Ingrid Andress chronology
|  | Lady Like (2020) | Good Person (2022) |

Singles from Lady Like
- "More Hearts Than Mine" Released: June 12, 2019; "The Stranger" Released: June 1, 2020; "Lady Like" Released: October 5, 2020;

= Lady Like =

Lady Like is the debut studio album by American singer-songwriter Ingrid Andress. It was released on March 27, 2020, by Warner Music Nashville. A country pop record, its tracks are inspired by Andress's real-life events. The album focuses on the themes of relationships, family and feminism. Andress co-wrote and co-produced the entirety of it, while working with other producers such as Sam Ellis and Jordan Schmidt. "More Hearts Than Mine" preceded the album, being released in April 2019 as its lead single. It charted on the Billboard Hot 100 and the Canadian Hot 100. The track obtained double platinum certifications from the Recording Industry Association of America (RIAA) and Music Canada (MC).

The album received positive reviews from music critics, who praised its mix of country and pop as well as Andress's lyricism. It attained peak positions of four and nine on the country-music charts in the United Kingdom and the United States. On official charts, it peaked at numbers 47 in Scotland, 90 on the Billboard 200 and 91 in Canada. At the 63rd Annual Grammy Awards in 2021, the record was nominated for Best Country Album while the lead single scored a nomination for Best Country Song. Two more singles followed the album–"The Stranger" and "Lady Like"–which charted moderately on Billboards Hot Country Songs and Country Airplay charts; the latter song was certified gold by the RIAA and MC. A deluxe edition of the album was issued in October 2020, having five more tracks and a different track listing which was arranged accordingly by Andress.

==Background and release==
Prior to starting a music career, Andress appeared on the second and third seasons of The Sing-Off as part of a cappella groups Pitch Slapped and Delilah, respectively while being enrolled at Berklee College of Music. After graduating from the college in 2013, Andress was advised by her professor, American songwriter Kara DioGuardi, to move to Nashville to pursue a career in songwriting. One year later, Andress, alongside fellow singer Devin Dawson, worked with American record producer Frank Rogers during a writing session.
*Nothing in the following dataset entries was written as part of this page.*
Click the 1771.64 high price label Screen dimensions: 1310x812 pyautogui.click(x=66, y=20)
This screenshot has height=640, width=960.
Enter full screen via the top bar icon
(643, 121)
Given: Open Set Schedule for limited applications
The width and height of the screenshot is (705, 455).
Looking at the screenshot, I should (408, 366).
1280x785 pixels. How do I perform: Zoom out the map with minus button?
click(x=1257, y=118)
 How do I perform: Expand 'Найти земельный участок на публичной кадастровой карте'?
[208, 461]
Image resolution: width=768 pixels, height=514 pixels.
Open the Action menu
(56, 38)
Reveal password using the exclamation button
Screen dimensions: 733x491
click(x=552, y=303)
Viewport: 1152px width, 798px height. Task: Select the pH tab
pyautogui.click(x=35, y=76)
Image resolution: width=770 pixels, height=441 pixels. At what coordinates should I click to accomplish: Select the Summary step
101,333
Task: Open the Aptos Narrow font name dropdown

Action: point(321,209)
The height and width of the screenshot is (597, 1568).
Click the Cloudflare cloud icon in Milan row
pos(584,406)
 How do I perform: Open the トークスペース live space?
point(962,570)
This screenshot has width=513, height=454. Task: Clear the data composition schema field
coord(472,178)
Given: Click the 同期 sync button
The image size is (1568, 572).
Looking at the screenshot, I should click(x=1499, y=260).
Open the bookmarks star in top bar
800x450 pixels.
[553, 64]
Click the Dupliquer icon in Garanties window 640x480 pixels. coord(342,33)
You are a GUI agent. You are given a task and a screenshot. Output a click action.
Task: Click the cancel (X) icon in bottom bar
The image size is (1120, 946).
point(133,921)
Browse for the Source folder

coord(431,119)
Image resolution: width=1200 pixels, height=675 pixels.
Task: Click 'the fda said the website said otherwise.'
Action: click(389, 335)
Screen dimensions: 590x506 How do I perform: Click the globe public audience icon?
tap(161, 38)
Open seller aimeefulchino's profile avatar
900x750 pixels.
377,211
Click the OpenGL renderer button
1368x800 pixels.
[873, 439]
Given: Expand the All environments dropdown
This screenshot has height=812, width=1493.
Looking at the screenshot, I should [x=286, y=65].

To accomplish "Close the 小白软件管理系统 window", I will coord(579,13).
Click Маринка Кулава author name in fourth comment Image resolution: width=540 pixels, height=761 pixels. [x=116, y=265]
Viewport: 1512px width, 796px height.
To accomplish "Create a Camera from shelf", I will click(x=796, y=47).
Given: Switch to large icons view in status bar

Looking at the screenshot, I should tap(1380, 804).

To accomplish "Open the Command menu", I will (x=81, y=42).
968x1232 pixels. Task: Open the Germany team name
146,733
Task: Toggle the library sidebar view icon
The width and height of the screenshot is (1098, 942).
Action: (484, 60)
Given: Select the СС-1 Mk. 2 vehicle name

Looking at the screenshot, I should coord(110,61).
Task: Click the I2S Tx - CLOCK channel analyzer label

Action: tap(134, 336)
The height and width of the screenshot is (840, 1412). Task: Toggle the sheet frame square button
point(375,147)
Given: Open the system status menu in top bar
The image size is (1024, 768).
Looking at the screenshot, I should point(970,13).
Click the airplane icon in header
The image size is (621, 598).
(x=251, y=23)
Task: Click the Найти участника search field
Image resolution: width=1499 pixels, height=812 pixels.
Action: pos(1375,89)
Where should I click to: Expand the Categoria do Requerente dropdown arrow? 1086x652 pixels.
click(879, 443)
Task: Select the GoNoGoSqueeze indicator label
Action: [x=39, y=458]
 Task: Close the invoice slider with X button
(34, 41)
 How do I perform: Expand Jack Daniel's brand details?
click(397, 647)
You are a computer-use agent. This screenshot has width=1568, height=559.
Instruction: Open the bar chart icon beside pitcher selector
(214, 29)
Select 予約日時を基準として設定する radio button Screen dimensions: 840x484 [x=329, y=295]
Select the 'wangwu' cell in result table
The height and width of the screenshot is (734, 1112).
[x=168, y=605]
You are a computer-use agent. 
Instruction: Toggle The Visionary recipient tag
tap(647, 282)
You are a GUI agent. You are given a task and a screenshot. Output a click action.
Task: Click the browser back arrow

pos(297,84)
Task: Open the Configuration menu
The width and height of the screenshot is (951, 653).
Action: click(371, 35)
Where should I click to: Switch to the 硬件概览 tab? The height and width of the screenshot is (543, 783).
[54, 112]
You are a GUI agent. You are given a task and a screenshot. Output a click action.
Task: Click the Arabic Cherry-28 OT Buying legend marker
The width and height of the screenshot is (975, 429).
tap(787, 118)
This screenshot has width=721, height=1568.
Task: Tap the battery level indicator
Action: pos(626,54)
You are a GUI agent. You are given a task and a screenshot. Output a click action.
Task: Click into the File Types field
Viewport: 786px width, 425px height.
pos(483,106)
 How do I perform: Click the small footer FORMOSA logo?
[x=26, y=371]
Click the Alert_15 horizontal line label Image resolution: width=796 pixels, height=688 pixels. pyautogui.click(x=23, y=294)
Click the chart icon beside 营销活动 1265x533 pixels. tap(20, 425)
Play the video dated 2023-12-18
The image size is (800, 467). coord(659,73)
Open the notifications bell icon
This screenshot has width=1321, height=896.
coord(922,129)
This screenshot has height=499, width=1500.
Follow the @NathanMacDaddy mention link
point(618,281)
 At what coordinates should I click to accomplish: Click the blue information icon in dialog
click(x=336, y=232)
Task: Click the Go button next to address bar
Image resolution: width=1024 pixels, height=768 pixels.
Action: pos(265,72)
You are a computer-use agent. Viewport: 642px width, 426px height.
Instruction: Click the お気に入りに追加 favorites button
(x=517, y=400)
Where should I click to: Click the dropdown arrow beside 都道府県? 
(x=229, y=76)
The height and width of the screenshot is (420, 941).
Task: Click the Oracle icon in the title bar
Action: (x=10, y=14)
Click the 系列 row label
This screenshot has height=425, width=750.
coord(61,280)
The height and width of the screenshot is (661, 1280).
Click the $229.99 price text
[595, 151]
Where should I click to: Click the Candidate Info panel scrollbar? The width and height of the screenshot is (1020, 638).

Two songs which Andress wrote resulted in her being signed to DioGuardi's music publishing company Arthouse Entertainment, where Andress would eventually begin composing among other songwriters. In December 2016, she independently released the promotional single "Deck the Halls (Holidays Are Here)" alongside musician Eric Arjes. The company released "The Stranger" as Andress's debut single on February 4, 2017. She released "Anything but Love" in October of the same year. In 2018, her songs "Demons Too" and "Paper Thin" were featured on CMT's reality television show Music City. Warner Music Nashville signed Andress as a recording artist in the same year after noticing her contribution to Charli XCX's "Boys" (2017) and Fletcher's "About You" (2018). "Lady Like" would be released as Andress's debut single by the aforementioned label in February 2019. In a March 2019 interview with The Boot, the singer stated that she was going to put out a new song "every couple of months" and that five songs will be released in total and grouped as an extended play "at the top of [2020]". On September 16, Warner Music Nashville issued Andress' debut extended play, The Rosebank Acoustic Sessions which contains acoustic covers of three of her songs. "Both", "We're Not Friends" and "Life of the Party", which were released as promotional singles throughout 2019 and 2020, would all later be included on the album. The Tennessean reported in December 2019 that Andress' debut album would be released in March 2020. She unveiled the album's track listing on March 4, 2020.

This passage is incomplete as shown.